EM_GETHANDLE and EM_SETHANDLE messages are used by Edit Controls. When you send the first of these messages you will get an address to a buffer where the edit control stores its text (i.e. whatever you e.g. type in Notepad). When you send the second – you can actually change the address of this buffer to whatever you want, even if temporarily.

You could therefore launch Notepad, send keystrokes to it to ‘type’ a set of characters – a cleverly crafted shellcode – or simply launch the program to open your payload file as text, and then find the memory of the address where this data is stored via EM_GETHANDLE message, and then finally use one of the known code execution techniques to run this code.

The shellcode itself needs to be Unicode-compatible (if you use English letters only, each 8-bit character will be converted to Unicode as a 16-bit word with a leading zero; shellcode needs to take this into account). Luckily, the fact characters must be Unicode is actually beneficial, as the characters can be almost anything and these may form a nice binary shellcode (i.e. you could save the shellcode natively as UTF16 and use BOM to let Notepad know how to load the file). Notably, E9 and EB (opcodes for unconditional jumps) seem to be easy to inject w/o any tricks (both of them are Latin letters ‘e’ with accents).

Code Execution via surgical callback overwrites (e.g. DNS memory functions)

June 12, 2019 in Code Injection, Sysmon

Today I looked at Sysmon v10 and its support for logging DNS queries.
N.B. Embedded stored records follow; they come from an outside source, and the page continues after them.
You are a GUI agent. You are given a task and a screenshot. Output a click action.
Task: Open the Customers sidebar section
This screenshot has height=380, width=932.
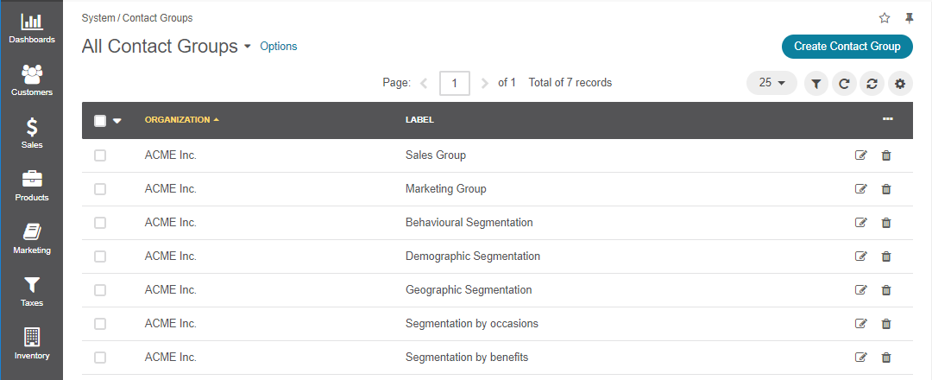coord(32,81)
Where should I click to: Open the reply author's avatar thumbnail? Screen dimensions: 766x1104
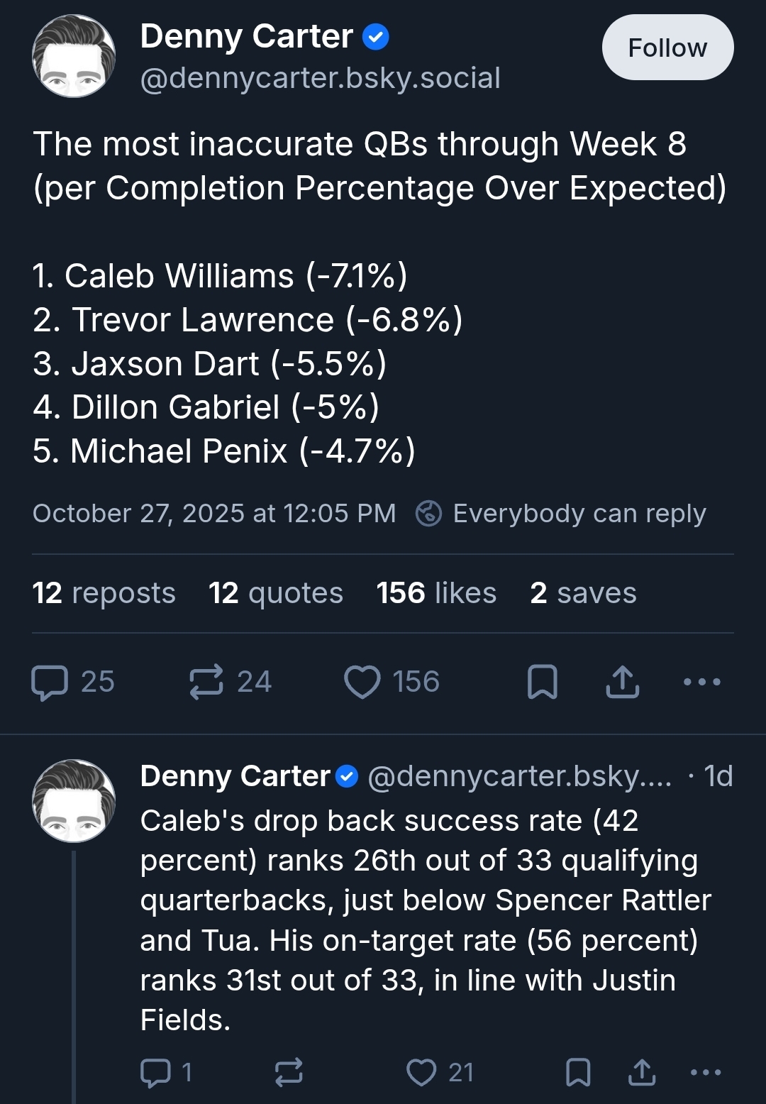[x=74, y=801]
It’s a pretty cool feature that intercepts all the DNS requests on a monitored host, and if possible, maps them to the process name making that request. It is a nice addition to Sysmon’s already awesome logging capabilities.

Just for fun, I created a simple POC that used DnsQuery_A API to send a multiline DNS query, because I wanted to see how Sysmon will react to it. It was obviously a non-sensical exercise, but it’s fun to see we can modify the layout of Event Logs by introducing some unexpected, redundant data:


I decided to look at the DnsQuery_A function in IDA as well. I was curious if/what characters it accepts & if there is any limit to the buffer it can process. This was a quick & dirty attempt to see if I could send a query that Sysmon would truncate in a similar fashion as I described in this post.
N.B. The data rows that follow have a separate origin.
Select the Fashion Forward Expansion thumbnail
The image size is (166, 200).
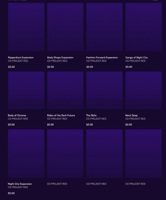click(x=104, y=27)
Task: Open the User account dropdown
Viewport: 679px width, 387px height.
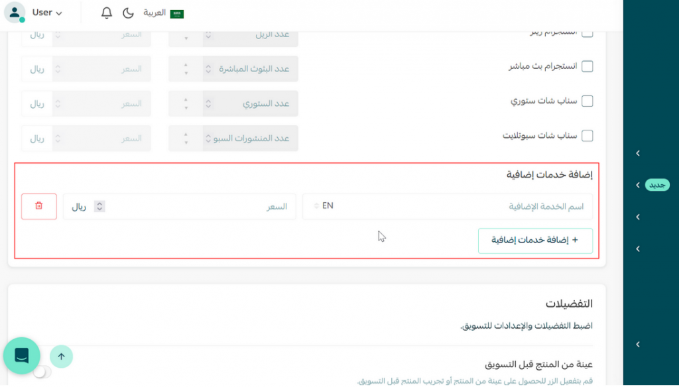Action: [47, 13]
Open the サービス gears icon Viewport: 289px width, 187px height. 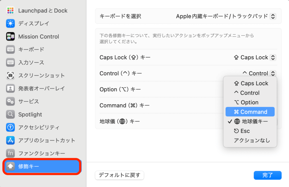pyautogui.click(x=10, y=101)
While digging into the code I noticed an interesting way dnsapi.dll is allocating memory. Instead of a fixed (inline) function it relies on a couple of callbacks. One of them is a memory allocation routine. When the library needs memory, it calls the function, and if it is not set, it relies on its own internal routines.

This immediately caught my attention. If we can find the address of this callback inside a remote process we can use it to execute code next time DNS library asks for memory.

This is the memory allocation function used by DnsQuery_* functions (32-bit):

Under normal circumstances finding callback pointers in a remote process memory is quite hard and noisy (lots of ReadProcessMemory calls, possible disassembling). Unless of course there is an interface we can use to surgically target some specific callback (e.g. using documented windows messages, or SetProp function). As far as I can tell there is no such interface in our case.

I found a surrogate solution that we can try to exploit though.

When I looked at references to the callback function (which I named fnMemAlloc on the listing above) I discovered a exported function called DnsApiHeapReset. It takes 3 arguments and each of them is … a callback replacement:

I quickly analyzed each callback’s role and they just are 3 basic/core memory allocation/reallocation/release primitives.


If we can locate the address of dnsapi.dll in a remote process (easy), find the address of exported DnsApiHeapReset function (easy), then with a basic parsing of its code we can discover the address of each callback (also easy). Then, with a single, surgical WriteProcessMemory call we can modify any of them.

This is not a new code injection trick. It’s just one way to execute code without engaging remote threads, APCs, windows hooks, side-loading, process hollowing, patching API code (e.g. NtClose), etc..

There are of course tons of other callbacks like this, but finding their exact location without any point of reference is hard. Or… not really. Just think of all the Windows Procedures – all of them are callbacks.